Wednesday, March 18, 2026

James Ellroy’s 'Red Sheet'

 From Mark Judge at Hot Air:

As if right on cue, the great author James Ellroy is publishing a new novel in June. Red Sheet is the latest offering from the fantastic creator of L.A. Confidential and American Tabloid. Like other books, it has to do with Los Angeles, cops, drugs, fringe characters, politics, and corruption. 

    It is also a bracingly anti-communist novel, perhaps the most anti-communist work of fiction I have read since Mickey Spillane’s One Lonely Night. Knopf, Ellroy’s publisher, was kind enough to send me an advanced review copy. Out of respect for Ellroy, I will save a detailed review until closer to publication date, but for now let me just say that Red Sheet is a brilliant, powerful novel that should be read by every American.
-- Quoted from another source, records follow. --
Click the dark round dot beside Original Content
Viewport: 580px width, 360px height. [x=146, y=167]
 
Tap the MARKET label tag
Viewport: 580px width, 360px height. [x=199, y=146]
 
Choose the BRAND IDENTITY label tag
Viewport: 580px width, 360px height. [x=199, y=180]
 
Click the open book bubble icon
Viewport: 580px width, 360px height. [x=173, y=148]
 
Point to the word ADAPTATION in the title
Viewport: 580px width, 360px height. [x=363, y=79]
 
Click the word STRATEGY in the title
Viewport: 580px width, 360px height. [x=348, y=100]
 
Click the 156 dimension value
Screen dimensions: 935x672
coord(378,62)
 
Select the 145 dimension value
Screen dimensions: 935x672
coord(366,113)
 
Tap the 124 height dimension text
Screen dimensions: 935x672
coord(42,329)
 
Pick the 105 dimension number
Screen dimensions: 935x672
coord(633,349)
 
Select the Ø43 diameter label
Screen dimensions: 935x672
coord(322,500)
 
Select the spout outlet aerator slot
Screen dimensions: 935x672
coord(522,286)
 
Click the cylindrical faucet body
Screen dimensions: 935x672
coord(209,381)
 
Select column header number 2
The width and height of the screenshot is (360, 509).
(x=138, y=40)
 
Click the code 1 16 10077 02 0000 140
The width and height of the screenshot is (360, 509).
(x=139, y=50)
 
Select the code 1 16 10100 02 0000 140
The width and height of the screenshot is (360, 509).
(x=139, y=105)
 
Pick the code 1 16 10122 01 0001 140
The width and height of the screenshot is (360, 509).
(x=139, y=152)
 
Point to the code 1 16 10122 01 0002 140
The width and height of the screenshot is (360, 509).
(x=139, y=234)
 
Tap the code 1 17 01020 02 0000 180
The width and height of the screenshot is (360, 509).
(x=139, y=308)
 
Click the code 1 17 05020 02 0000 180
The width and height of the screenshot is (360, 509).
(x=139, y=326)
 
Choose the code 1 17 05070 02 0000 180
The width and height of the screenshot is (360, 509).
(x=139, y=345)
Set in 1962, it opens with a quote from Whittaker Chambers, vindicates Richard Nixon, and makes it clear that the American anti-communists of the last century were right-on in their opposition to this evil pseudo-religious cult.  

    In fact, let me quote directly from James Ellroy’s official page:

Red Sheet is an anti-communist novel. It stands foursquare in the tainted tradition of Ayn Rand and Mickey Spillane. Ellroy is out to scramble your long-held perceptions and force you into a state of jumped-up disavowal.

Red Sheet scorns the mock-martyred Hollywood Ten and ballyhoos the Blacklist and the ’47-’48 HUAC hearings. Red Sheet forces you to live within the twisted and oddly tender soul of Richard M. Nixon. Red Sheet spotlights the Spanish Civil War and atrocities committed by the commie-infested International Brigade, heretofore held as heroic. Red Sheet lionizes name-naming kingpin Whittaker Chambers and bestows kudos on ratfinks Elia Kazan and Budd Schulberg.